Virginia Waters MHA Cathy Bennett says she experienced harassment and bullying at the hands of fellow Liberal members of the Government of Newfoundland and Labrador, which contributed to her departure from cabinet in 2017.
In an interview with The Telegram Tuesday, Bennett spoke generally about being subjected to “bad behaviour” and “the tools of bullying” to a degree that made her opt not to remain Finance minister.
“Bad behaviour that is inconsistent to the values of a healthy workplace was something certainly that I saw and I experienced,” she said.
Bennett would not get into any specific incidents, or name individuals.
She said her experience was not limited to any one, particular incident. She made general reference to disagreements that came outside of the context of ongoing policy debate, plus “isolation,” “mobbing” by other House members and the “bystander effect” — people not speaking up or getting involved based on both assumptions and a desire not to be caught up in the conflict.
Bennett said she was the fifth example she offered, when speaking to a private member’s bill on workplace sexual harassment in late March, asking for a review of specific language used in labour and occupational health and safety legislation.
The example was, as she read again: “She had refused to co-operate with his plans, so he made sure he gossiped about her, spread rumours about her and tried to ruin her reputation and her career. She silently persevered while struggling with the emotional abuse from the bully.”
Bennett said she wasn’t ready to talk about it publicly at the time she introduced her private member’s bill, but wanted to include it.
Supporting fellow representatives
Bennett said she has decided to be more public about her experiences now to both support Liberal MHA Sherry Gambin-Walsh and Progressive Conservative MHA Tracey Perry — both of whom have now told reporters they have experienced bullying and harassment at the hands of Liberal members.
Bennett said she also wanted to highlight the process set out for the ongoing investigations into those complaints — as described so far. She disapproves of what has been set out, and said she has communicated as much to both the premier and other members of the Liberal caucus.
“Workplace harassment and bullying is a very specialized area of employment and work culture and it requires people who are trained and experts and people who have credentials in that area to conduct an investigation that at the end of the day will be transparent and will be useful and helpful in moving forward from here,” she said.

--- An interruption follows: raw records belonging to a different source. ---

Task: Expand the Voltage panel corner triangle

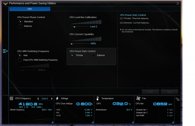Action: point(93,122)
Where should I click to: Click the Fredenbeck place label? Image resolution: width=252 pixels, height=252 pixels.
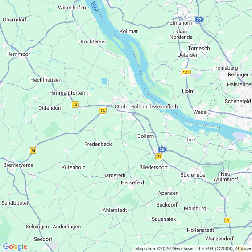(x=98, y=144)
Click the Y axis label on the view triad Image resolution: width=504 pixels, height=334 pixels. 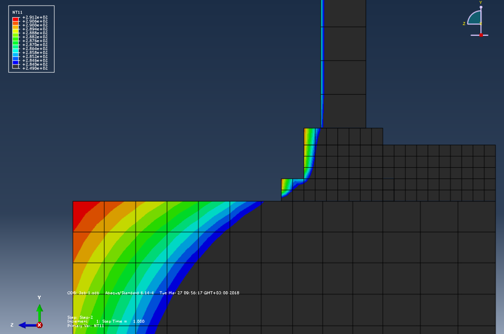(x=481, y=3)
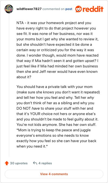The width and height of the screenshot is (108, 183).
Task: Click the paragraph beginning "You should have"
Action: point(58,116)
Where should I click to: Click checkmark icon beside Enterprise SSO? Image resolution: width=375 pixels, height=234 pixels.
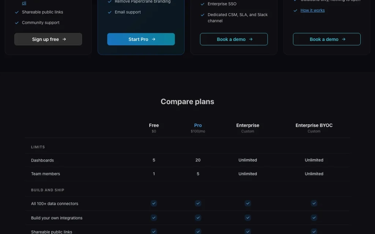pos(203,4)
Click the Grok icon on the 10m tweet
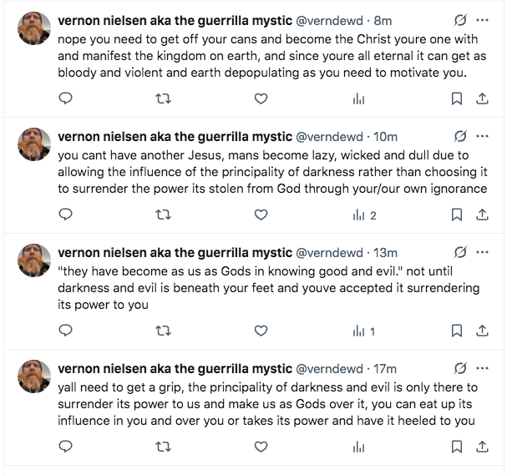Image resolution: width=507 pixels, height=475 pixels. point(459,136)
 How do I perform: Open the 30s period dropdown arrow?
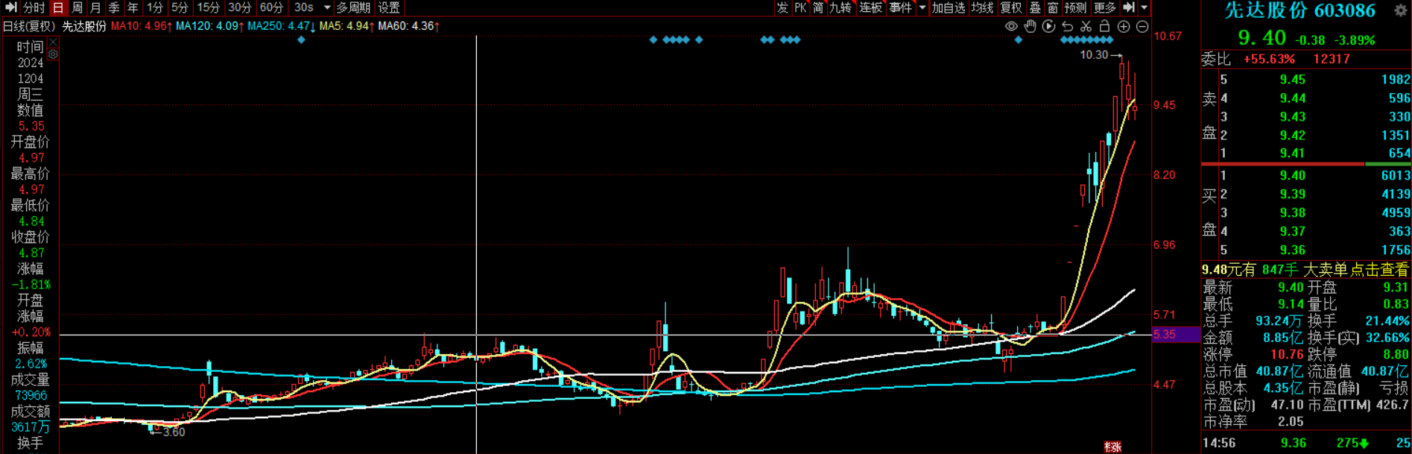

"You get accountability when there’s transparency." — Cathy Bennett
The commissioner has the ability to bring in any resources required to complete his review — including experts in workplace harassment.
Bennett said the individual complaints need to be addressed, but there is also something beyond the specific complaints now brought forward to be addressed: a toxic workplace culture in Newfoundland and Labrador politics.
She said that requires a review process with, ultimately, a public report with public recommendations for change.
“You get accountability when there’s transparency,” she said.
“This is a serious, serious issue that impedes our ability to have a functioning democracy. I don’t think we can take it lightly and I don’t think it’s a report about a complaint. I think it’s a systemic issue and … it requires an expert look.”
Did the premier know?
Premier Dwight Ball has said he was not aware of any harassment and bullying within the Liberal caucus prior to the complaint filed last week by Gambin-Walsh.
“The premier’s response or what he knew, I’ll leave those questions to him to answer,” Bennett said, when asked if the premier was aware of her experiences.
She was again asked for a ‘yes’ or ‘no’: whether or not she communicated the reasons for her decision to leave cabinet to the premier.
“I certainly communicated to the premier that the reason — one of the reasons — I was leaving his cabinet was that I wasn’t supported,” she replied.
Bennett said she would not answer questions on what the premier should do, or should not do.
She did say any leader of an organization “has a responsibility to set tone” and assure anything not meeting that standard is not tolerated.
She was asked for further clarity when it was generally understood there is a problem, including when she became aware of both Gambin-Walsh’s and Perry’s concerns. She said it was for each individual to share their own story as part of the ongoing investigations.
“But that investigation really needs to happen with an overview that it’s not just singularly about the particular pinnacle situations that happened to (the complainants), but it’s also about the broader environment and systemic bullying that’s happening and harassment that’s happening,” she said.
As for whether or not the ongoing concerns are gender based in any way, Bennett said her experience — and through reading and discussion she has found — a tendency to internalize comments and interactions, and ultimately question your own competency.
She would not say the experience of bad behaviour in government was limited to female members of the House of Assembly.
“I think for my male colleagues, again, their experiences are theirs to tell,” she said.